Human PBMCs were prepared by Ficoll-Hypaque centrifugation and stimulated with 2 μg/ml PHA (Murex Diagnostics, Dartford, U.K.) or 100 ng/ml LPS (Sigma, St. Louis, MO) in Yssel’s medium (Gemini Bioproducts, Calabasas, CA) as described previously (24). All chemokines were purchased from Peprotech (Rocky Hill, NJ) or R&D Systems (Minneapolis, MN) and added at the initiation of culture. After 40 h, culture supernatant was collected and cytokine levels were determined by ELISA (R&D Systems). Cell viability, as measured by trypan blue dye exclusion, was unaffected by any of the treatment conditions. Purified peripheral blood monocytes were prepared by centrifugation through a discontinuous Percoll gradient as described previously (25) and cultured with LPS. This protocol resulted in >80% CD14+ monocytes by flow cytometry, with the remaining cells being CD3, CD4, CD8, CD19, CD20, and CD56. In some experiments, to detect chemokine receptor expression by RT-PCR, monocytes were purified using NycoPrep gradients, as per the manufacturer’s directions (Accurate, Westbury, NY). This procedure reproducibly resulted in >90% monocytes. Human peripheral blood T cells were obtained by negative selection on Cellect Plus columns (Biotex, Edmonton, Alberta, Canada) supplemented with additional anti-CD16 and anti-CD56 Abs to ensure depletion of NK cells. Final cell populations were 90–95% CD4+ or CD8+ T cells and were cultured in 96-well plates previously coated with 5 μg/ml anti-CD3 (clone UCHT-1, PharMingen, San Diego, CA). Anti-CD28 Ab was added at 1 μg/ml. In some experiments, anti-IL-10 (clone 19F1) or isotype-matched rat IgG2a was added to the cultures at 2 μg/ml. In some figures, cytokine data are presented as percent of control to normalize our panel of donors; treatment groups that received only LPS, PHA, or anti-CD3/anti-CD28 are represented as 100%. The absolute levels of cytokines in these groups are described in each figure legend. All flow cytometric analyses were performed using a FACScalibur and CellQuest analysis software (Becton Dickinson Immunocytometry Systems, Mountain View, CA).

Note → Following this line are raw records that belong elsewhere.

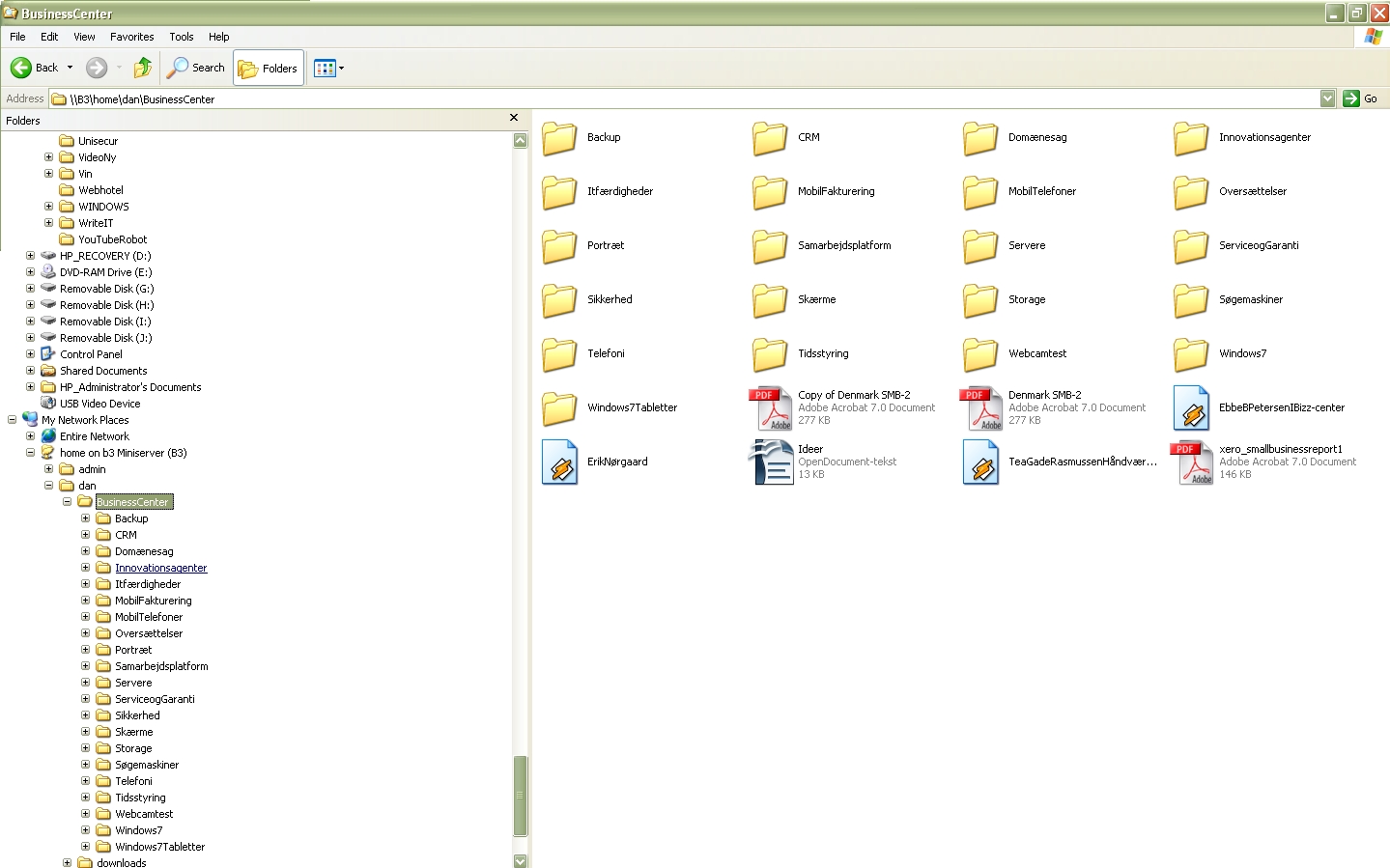The width and height of the screenshot is (1390, 868).
Task: Click the green Back arrow icon
Action: click(x=21, y=68)
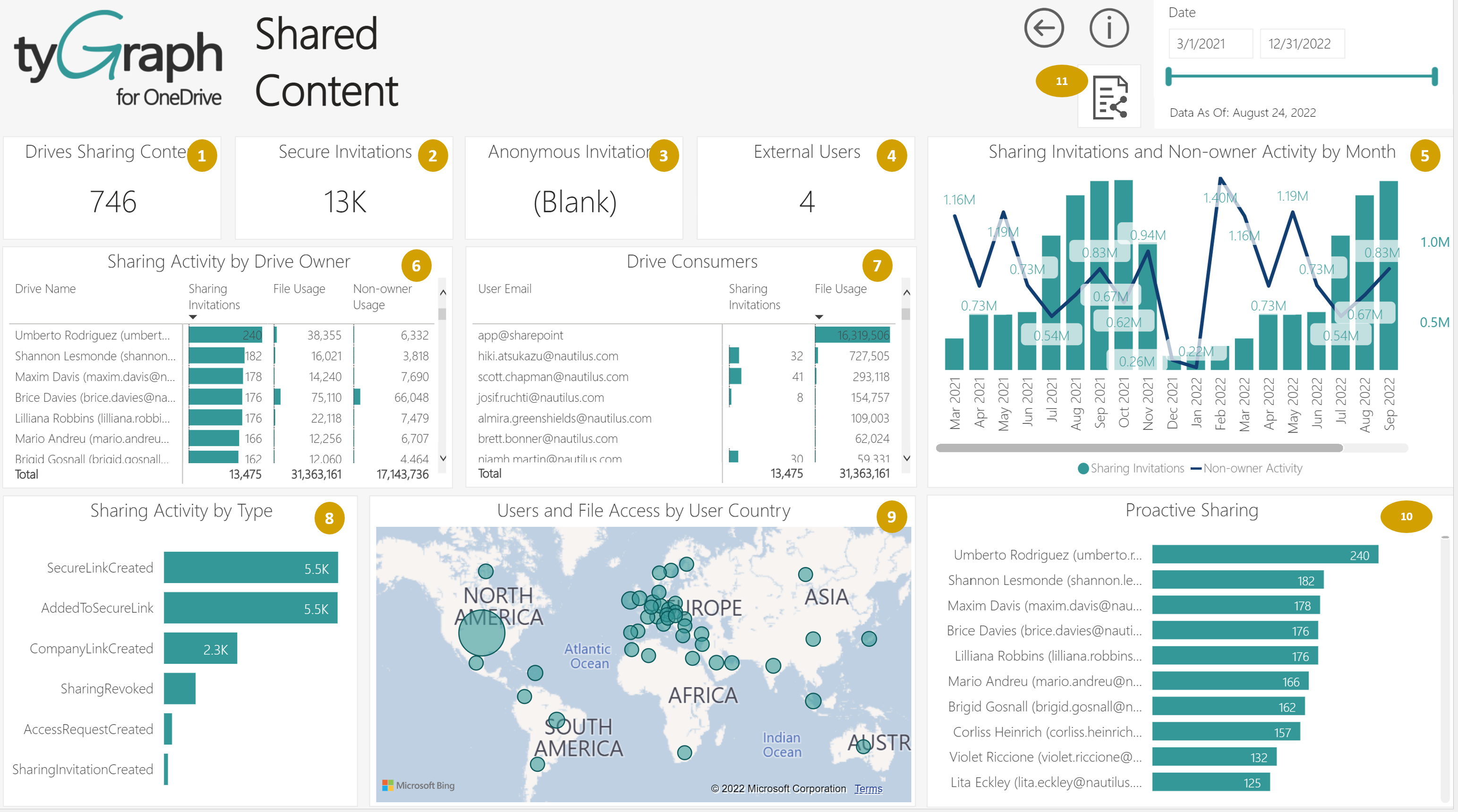Click the date range slider left handle
This screenshot has height=812, width=1458.
pos(1168,76)
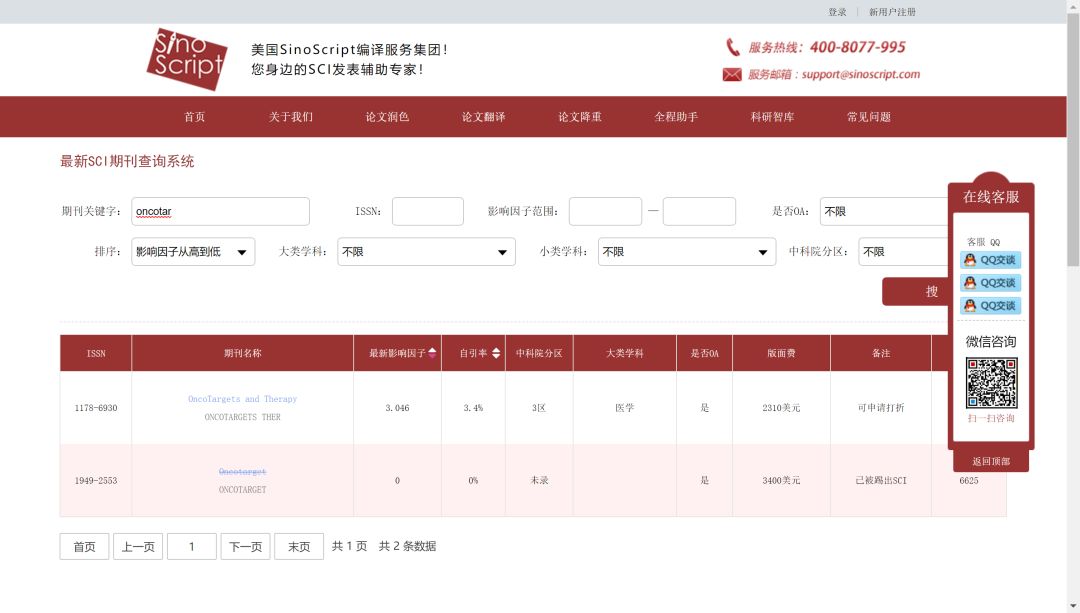This screenshot has height=613, width=1080.
Task: Toggle ascending sort on 最新影响因子 column
Action: (432, 349)
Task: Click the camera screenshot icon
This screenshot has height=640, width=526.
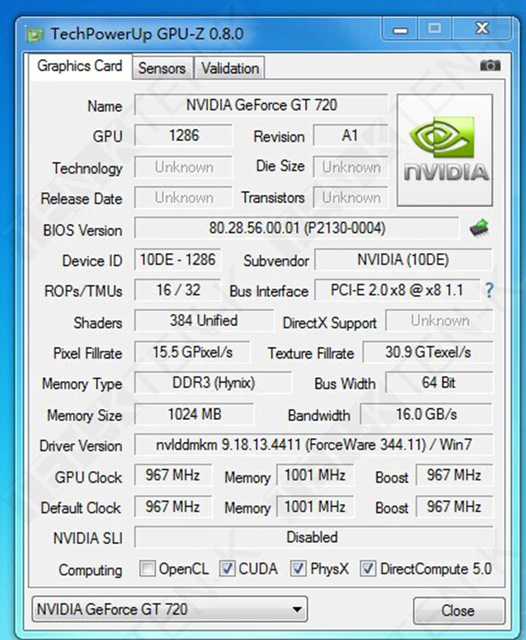Action: click(490, 65)
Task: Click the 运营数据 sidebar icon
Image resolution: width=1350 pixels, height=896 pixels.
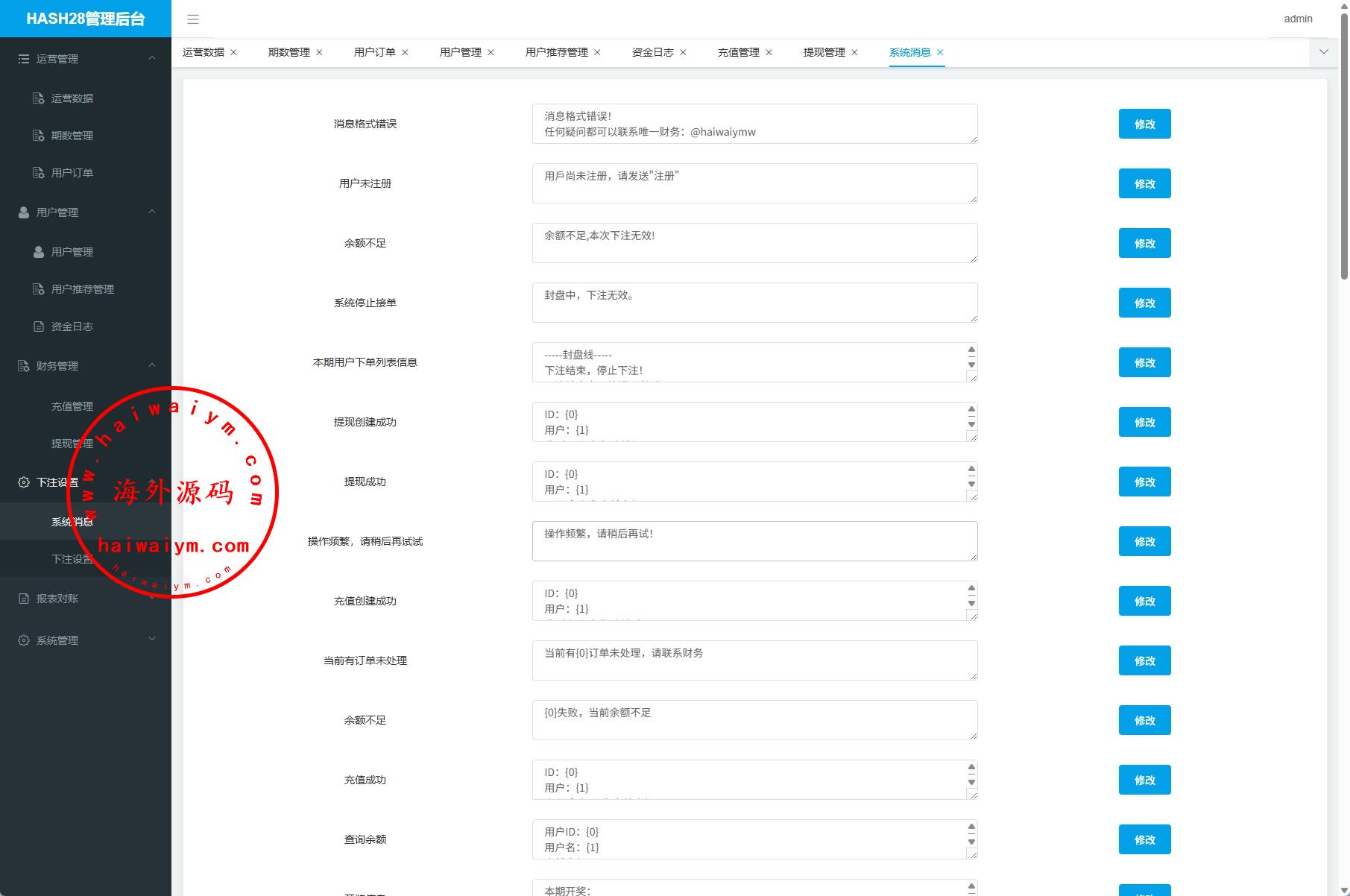Action: pyautogui.click(x=39, y=98)
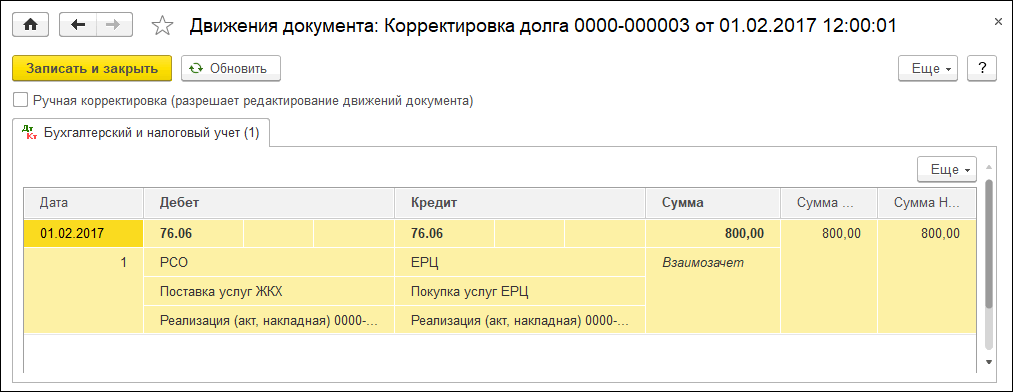1013x392 pixels.
Task: Select the Покупка услуг ЕРЦ cell
Action: coord(520,291)
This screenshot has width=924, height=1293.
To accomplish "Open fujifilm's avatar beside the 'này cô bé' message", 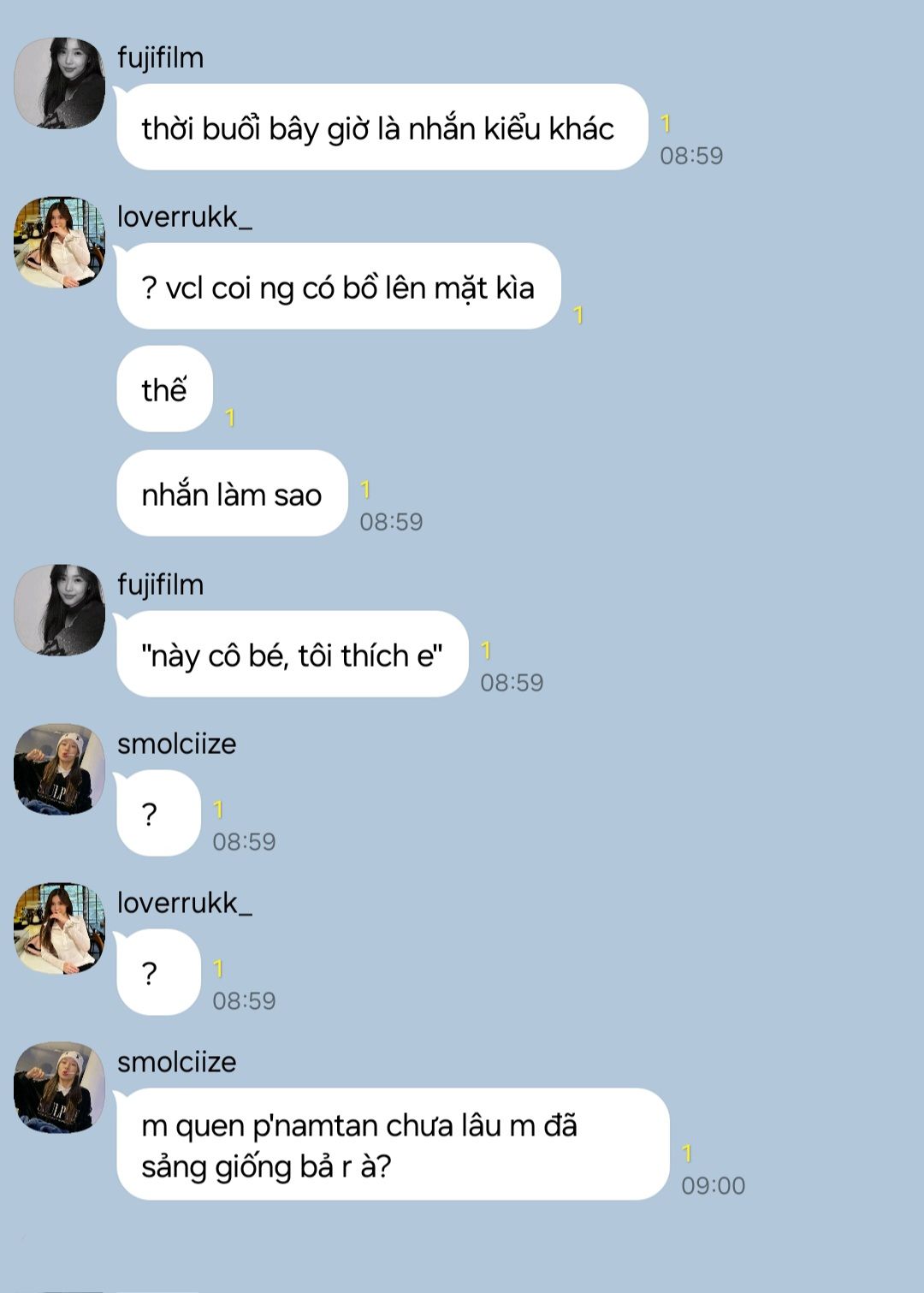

Total cellular RNA was prepared from human PBMCs, T cells, or monocytes, reverse-transcribed as described previously (26), and subjected to PCR for 30 cycles at 94°C for 0.5 min, 57.5°C for 1 min, and 72°C for 1 min. For CCR7, a 573-bp product was obtained using the following primers: forward, 5′-CGCGTCCTTCTCATCAGCAA-3′; reverse, 5′-GTGCCGACAGGAAGACCACT-3′. For the housekeeping gene GAPDH, a 452-bp product was obtained using the following primers: forward, 5-AACACAGTCCATGCCATCAC-3′; reverse, 5′-TCCACCACCCTGTTGCTGTA-3′. Preliminary experiments were performed to ensure the linearity of the PCRs. For photographic reproduction, photographs were optically scanned as described previously (24).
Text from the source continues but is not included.